MEMBANGUN MANUSIA UNGGUL MALUKU UTARA
Oleh :
Suwandi S Sangadji
Pertimbangan-pertimbangan yang
melatarbelakangi terbitnya Undang-Undang Nomor 5 Tahun 2014 Tentang Aparatur
Sipil Negara adalah bahwa dalam rangka pelaksanaan cita-cita bangsa dan
mewujudkan tujuan negara sebagaimana tercantum dalam pembukaan Undang-Undang
Dasar Negara Republik Indonesia Tahun 1945, perlu dibangun aparatur sipil
negara yang memiliki integritas, profesional, netral dan bebas dari intervensi
politik, bersih dari praktik korupsi, kolusi, dan nepotisme, serta mampu
menyelenggarakan pelayanan publik bagi masyarakat dan mampu menjalankan peran
sebagai unsur perekat persatuan dan kesatuan bangsa berdasarkan Pancasila dan
Undang-Undang Dasar Negara Republik Indonesia Tahun 1945. Pembangunan aparatur
sipil negara yang demikian itu diperlukan, karena pelaksanaan manajemen
aparatur sipil negara belum berdasarkan pada perbandingan antara kompetensi dan
kualifikasi yang diperlukan oleh jabatan dengan kompetensi dan kualifikasi yang
dimiliki calon dalam rekrutmen, pengangkatan, penempatan, dan promosi pada
jabatan sejalan dengan tata kelola pemerintahan yang baik. Dengan demikian
fungsi manajemen sumber daya manusia dalam penyelenggaraan birokrasi
pemerintahan menjadi penting dan strategis bagi terbangunnya aparatur sipil negara
yang memiliki integritas, profesional, netral dan bebas dari intervensi
politik, bersih dari praktik korupsi, kolusi, dan nepotisme, serta mampu
menyelenggarakan pelayanan publik bagi masyarakat. (UU No.5/2014)

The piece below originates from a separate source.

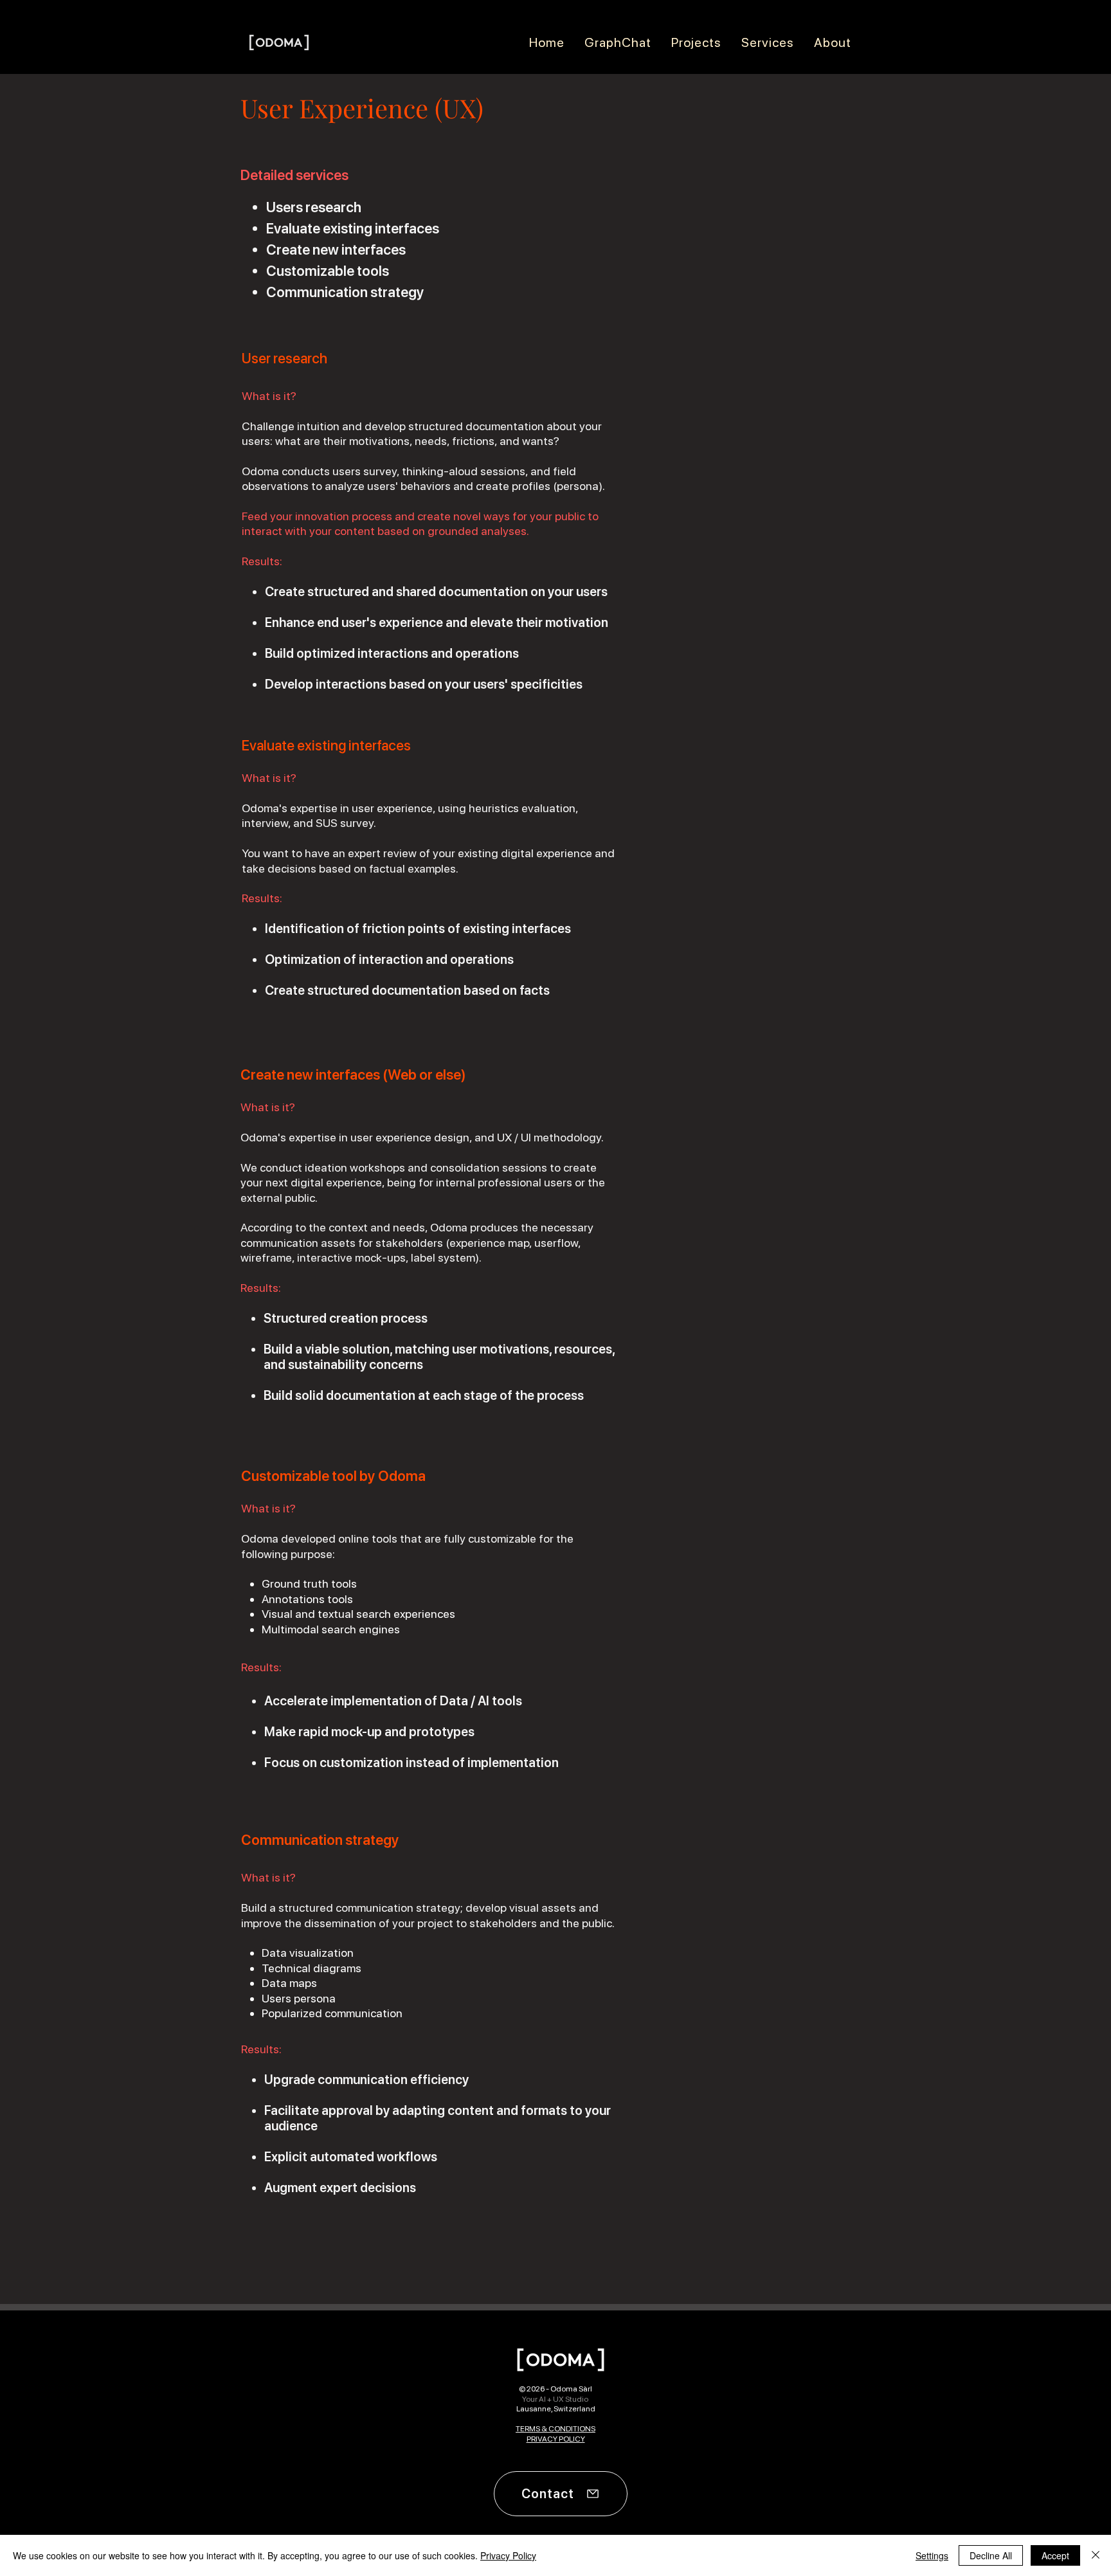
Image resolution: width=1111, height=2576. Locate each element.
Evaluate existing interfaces (352, 228)
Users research (313, 207)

Pertimbangan-pertimbangan yang
dikemukakan di atas merupakan ungkapan arah kebijakan negara dalam memandang
kedudukan, peran strategis dan tanggungjawab aparatur sipil negara, sebagai
salah satu unsur administrasi negara yang sangat dominan dalam penyelenggaraan
birokrasi pemerintahan. Karena itu, dalam perspektif pelaksanaan kebijakan dan
program reformasi birokrasi di Provinsi Maluku Utara, upaya membangun aparatur sipil negara yang memiliki integritas,
profesional, netral dan bebas dari intervensi politik, bersih dari praktik
korupsi, kolusi, dan nepotisme, serta mampu melaksanakan berbagai kebijakan,
program dan kegiatan pembangunan, pelayanan publik dan pemberdayaan masyarakat secara
efektif, layak dijadikan kebijakan dan sekaligus pilihan strategis untuk ”Membangun
Manusia Unggul Maluku Utara di Sektor Publik”. Keberhasilan membangun
manusia unggul Maluku Utara di sektor merupakan salah satu prasyarat mutlak
untuk mengantarkan ”Maluku Utara Menuju
Kota Megapolitan”. Dengan membangun manusia unggul Maluku Utara di sektor
publik maka penyelenggaraan Pemerintahan Provinsi Maluku Utara akan semakin demokratis, transparan, efektif,
efisien dan akuntabel dalam mewujudkan Maluku Utara sebagai Kota Megapolitan. Maluku
Utara layak disebut sebagai Kota Megapolitan apabila kondisi dinamis sumber
daya manusia di Maluku Utara semakin berkualitas, modern dan berbudaya plural;
apabila Maluku Utara bebas lingkungan kumuh; apabila Maluku Utara memiliki
jaringan infrastruktur perkotaan yang modern serta tata ruang yang harmonis dan
ramah lingkungan; apabila Maluku Utara dipandang sebagai kota yang paling aman
untuk berinvestasi dan melaksanakan berbagai event internasional. Maluku Utara
sebagai Kota Megapolitan adalah konsep modernisasi dan pengembangan jaringan
perkotaan yang meliputi kawasan Tidore, Ternate, Halteng, Halbar, Halut,
Haltim, dan Morotai.
Konsep Membangun Manusia Unggul di Sektor
Publik mencakup konsep normatif dan konsep teoritik. Konsep normatif adalah
konsep yang dikembangkan dari kebijakan negara di bidang Aparatur Sipil Negara.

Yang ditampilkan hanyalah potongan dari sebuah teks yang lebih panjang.